==== Entries provided
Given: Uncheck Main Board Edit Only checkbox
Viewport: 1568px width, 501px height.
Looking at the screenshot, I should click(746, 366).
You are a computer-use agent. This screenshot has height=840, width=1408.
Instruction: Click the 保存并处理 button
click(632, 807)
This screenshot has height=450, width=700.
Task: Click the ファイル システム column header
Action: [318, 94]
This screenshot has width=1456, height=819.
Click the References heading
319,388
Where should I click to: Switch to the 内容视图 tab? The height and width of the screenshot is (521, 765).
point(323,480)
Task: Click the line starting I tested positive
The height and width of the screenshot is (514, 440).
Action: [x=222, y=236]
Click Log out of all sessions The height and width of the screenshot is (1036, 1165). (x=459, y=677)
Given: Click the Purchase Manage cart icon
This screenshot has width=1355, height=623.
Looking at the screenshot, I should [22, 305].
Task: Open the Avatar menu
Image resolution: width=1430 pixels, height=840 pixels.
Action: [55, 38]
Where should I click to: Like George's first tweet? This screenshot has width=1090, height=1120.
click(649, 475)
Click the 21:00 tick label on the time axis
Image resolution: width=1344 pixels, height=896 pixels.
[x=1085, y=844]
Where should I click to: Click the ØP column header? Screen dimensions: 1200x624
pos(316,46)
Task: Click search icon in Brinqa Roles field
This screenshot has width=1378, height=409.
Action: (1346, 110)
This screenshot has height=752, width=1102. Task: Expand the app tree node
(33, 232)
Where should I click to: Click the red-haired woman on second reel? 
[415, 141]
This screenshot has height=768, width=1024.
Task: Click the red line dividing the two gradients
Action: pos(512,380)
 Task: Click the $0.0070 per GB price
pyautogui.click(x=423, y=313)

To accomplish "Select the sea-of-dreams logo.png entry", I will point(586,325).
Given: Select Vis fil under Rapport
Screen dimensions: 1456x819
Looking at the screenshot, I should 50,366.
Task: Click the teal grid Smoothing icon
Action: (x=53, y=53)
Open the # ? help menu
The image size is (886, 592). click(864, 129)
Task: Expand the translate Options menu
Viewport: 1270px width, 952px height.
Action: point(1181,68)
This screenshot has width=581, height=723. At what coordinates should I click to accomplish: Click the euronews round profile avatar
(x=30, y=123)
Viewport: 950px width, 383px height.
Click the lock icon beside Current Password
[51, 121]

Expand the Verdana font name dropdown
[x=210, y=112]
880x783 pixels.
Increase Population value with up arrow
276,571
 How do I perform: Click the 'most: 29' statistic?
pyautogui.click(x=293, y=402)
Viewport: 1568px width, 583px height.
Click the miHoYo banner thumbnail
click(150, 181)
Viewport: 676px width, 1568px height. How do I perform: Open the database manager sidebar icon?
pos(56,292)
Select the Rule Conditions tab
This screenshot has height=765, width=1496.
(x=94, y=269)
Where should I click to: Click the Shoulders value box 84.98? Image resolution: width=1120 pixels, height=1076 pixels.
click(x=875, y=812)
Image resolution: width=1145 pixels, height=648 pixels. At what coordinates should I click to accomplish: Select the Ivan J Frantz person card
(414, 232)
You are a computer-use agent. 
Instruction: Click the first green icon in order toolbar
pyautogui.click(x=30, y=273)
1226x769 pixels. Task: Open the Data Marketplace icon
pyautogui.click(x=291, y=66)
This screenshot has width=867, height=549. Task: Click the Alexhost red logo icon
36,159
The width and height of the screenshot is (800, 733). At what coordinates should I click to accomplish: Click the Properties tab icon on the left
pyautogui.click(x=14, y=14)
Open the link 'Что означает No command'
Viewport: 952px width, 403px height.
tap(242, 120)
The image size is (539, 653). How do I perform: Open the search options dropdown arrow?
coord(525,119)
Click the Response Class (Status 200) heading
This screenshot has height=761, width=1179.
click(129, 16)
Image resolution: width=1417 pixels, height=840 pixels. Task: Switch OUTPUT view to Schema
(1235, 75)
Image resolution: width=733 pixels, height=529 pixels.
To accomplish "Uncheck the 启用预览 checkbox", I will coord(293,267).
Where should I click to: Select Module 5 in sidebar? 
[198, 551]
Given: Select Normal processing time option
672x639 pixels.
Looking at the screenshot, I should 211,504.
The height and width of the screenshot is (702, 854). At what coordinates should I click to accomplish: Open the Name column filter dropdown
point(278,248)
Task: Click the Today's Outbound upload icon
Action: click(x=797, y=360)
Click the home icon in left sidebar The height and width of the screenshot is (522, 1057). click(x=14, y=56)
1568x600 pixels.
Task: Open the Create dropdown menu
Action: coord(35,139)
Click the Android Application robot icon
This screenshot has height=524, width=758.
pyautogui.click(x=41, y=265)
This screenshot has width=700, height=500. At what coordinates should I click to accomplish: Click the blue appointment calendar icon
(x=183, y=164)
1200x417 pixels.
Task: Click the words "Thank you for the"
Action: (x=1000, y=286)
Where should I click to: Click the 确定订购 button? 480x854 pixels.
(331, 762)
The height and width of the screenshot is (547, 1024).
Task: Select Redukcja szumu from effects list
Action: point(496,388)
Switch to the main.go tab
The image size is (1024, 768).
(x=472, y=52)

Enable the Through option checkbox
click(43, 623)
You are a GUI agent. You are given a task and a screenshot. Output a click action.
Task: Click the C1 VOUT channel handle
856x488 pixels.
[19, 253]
========
- **Aim of the task**:
In the listing, start at the line containing "Image resolution: width=1145" and stop after the line containing "tap(242, 120)". Rewrite those lines with "Properties" changed to "Settings" and everything else left as it is.

- **Exercise answer**:
Image resolution: width=1145 pixels, height=648 pixels. At what coordinates should I click to accomplish: Select the Ivan J Frantz person card
(414, 232)
You are a computer-use agent. 
Instruction: Click the first green icon in order toolbar
pyautogui.click(x=30, y=273)
1226x769 pixels. Task: Open the Data Marketplace icon
pyautogui.click(x=291, y=66)
This screenshot has width=867, height=549. Task: Click the Alexhost red logo icon
36,159
The width and height of the screenshot is (800, 733). At what coordinates should I click to accomplish: Click the Settings tab icon on the left
pyautogui.click(x=14, y=14)
Open the link 'Что означает No command'
Viewport: 952px width, 403px height.
tap(242, 120)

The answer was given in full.